Não transcrevo aqui essa longa carta para não entristecê-la,
D…, porque nunca li coisa que me cortasse tanto o coração.
Jorge explicava à sua mulher a fatalidade que o obrigava, ele, votado
à morte, a consumar esse casamento, que a devia fazer desgraçada,
mas que ao menos a deixava pura e sem mácula.

Pela primeira vez depois de cinco anos Carolina trajava de branco; mas as
fitas dos laços, as pulseiras, o colar, eram pretos ainda. Até
no seu vestuário se revelava a luta que se passava em sua alma: o branco
era a aspiração, o sonho do futuro; o preto era a saudade do
passado.

Quando acabou de ler aquela carta, que sempre lhe arrancava lágrimas,
sentiu-se com forças de resistir aos impulsos do coração;
sentiu-se quase santificada pela evocação daquele martírio;
e, ainda inquieta, esperou.

Pouco depois a pêndula vibrou uma pancada.

Carolina assustou-se e levou os olhos ao mostrador.

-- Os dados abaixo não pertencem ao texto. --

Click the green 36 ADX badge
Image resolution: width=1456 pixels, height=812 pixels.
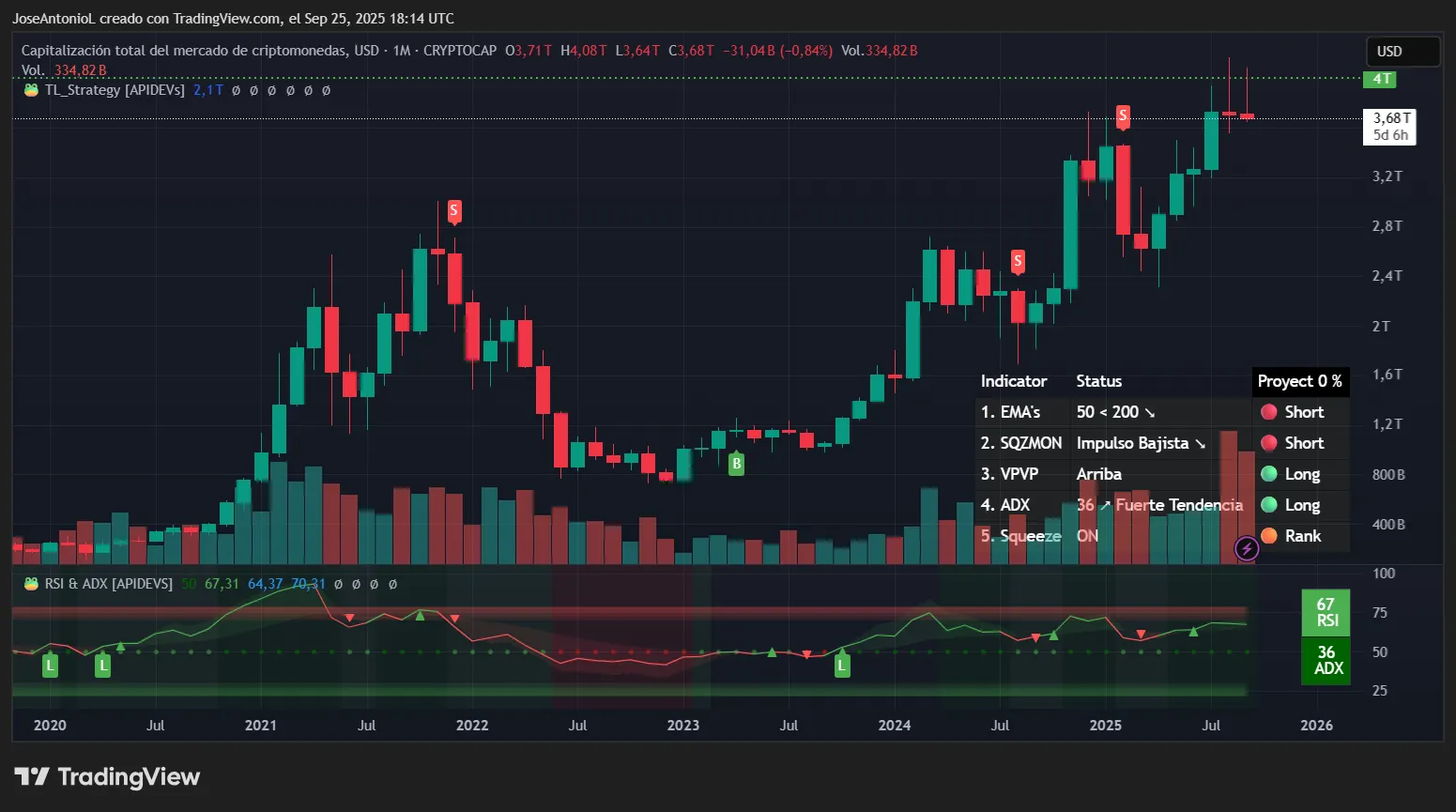[1326, 661]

A agulha marcava onze
e meia horas.

A moça fez um esforço, ergueu-se rapidamente, entrou na sala
e desceu ao jardim, ligeira e sutil como uma sombra. A alguma distância
havia um berço feito de cedros, onde a treva era mais densa. Aí
sentou-se.

À meia-noite em ponto o vulto apareceu, e, guiado pelo vestido branco
de Carolina, aproximou-se dela e sentou-se no mesmo banco de relva. Seguiu-se
um longo momento de silêncio; o desconhecido não falava; o pudor
emudecia a menina cândida e inocente.

Mas não era possível que esse silêncio e essa imobilidade
continuassem; o desconhecido tomou as mãos de Carolina e apertou-as;
as suas estavam tão frias que a moça sentiu gelar-se-lhe o sangue
ao seu contato.

– A senhora me ama?…

A voz do moço pronunciando essas palavras se tornara tão surda
que perdera o metal para tornar-se apenas um sopro.

A menina não respondeu.

– É o meu destino que eu lhe pergunto! murmurou ele.

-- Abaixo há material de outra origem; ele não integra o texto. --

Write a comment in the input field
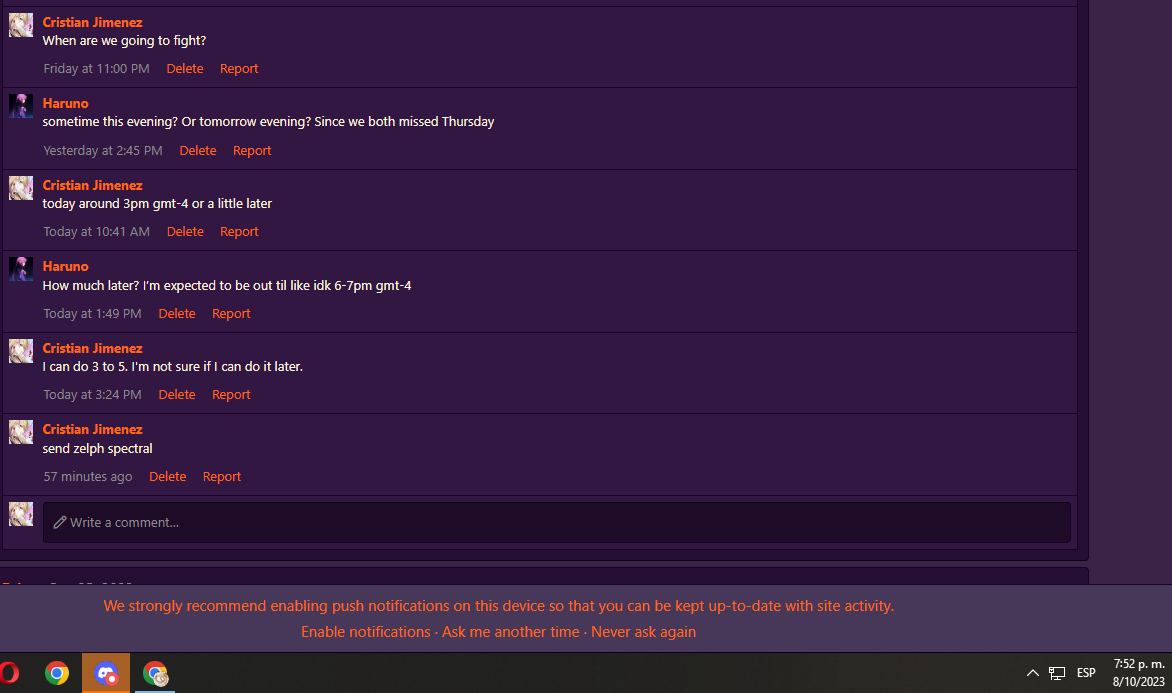The image size is (1172, 693). click(x=556, y=523)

Carolina venceu a timidez.

– Não sabe a minha história? disse ela.

– Sei.

– Então compreende que não posso, que não devo amar
a ninguém mais neste mundo!

A moça sentiu que seu amante lhe cerrava as mãos com uma emoção
extraordinária; teve pena dele, e conheceu que não teria forças
para consumar o sacrifício.

– Não me pode… não me deve amar… E por que razão
me deixou conhecer uma esperança vã?

– Por quê?… balbuciou a menina.

– Sim, por quê?… Zombava de mim!

– Oh! não! Não pensava no que fazia. Era mais forte do que
a minha vontade!

Mas então me ama?… É verdade?… perguntou o desconhecido,
com ansiedade.

– Não sei.

– Para que negá-lo?

– Pois sim! É verdade! Mas é impossível!

– Não compreendo.

– Escute: não estranhe o que lhe vou dizer, não me crimine
pelo passo que dei.

Fiz mal em vir aqui, em esperá-lo; mas tenho eu culpa?… Faltou-me
o ânimo de recusar-lhe o que me pedira… E vim somente para suplicar-lhe…

– Suplicar-me?… o quê?

– Que se esqueça de mim, que me abandone!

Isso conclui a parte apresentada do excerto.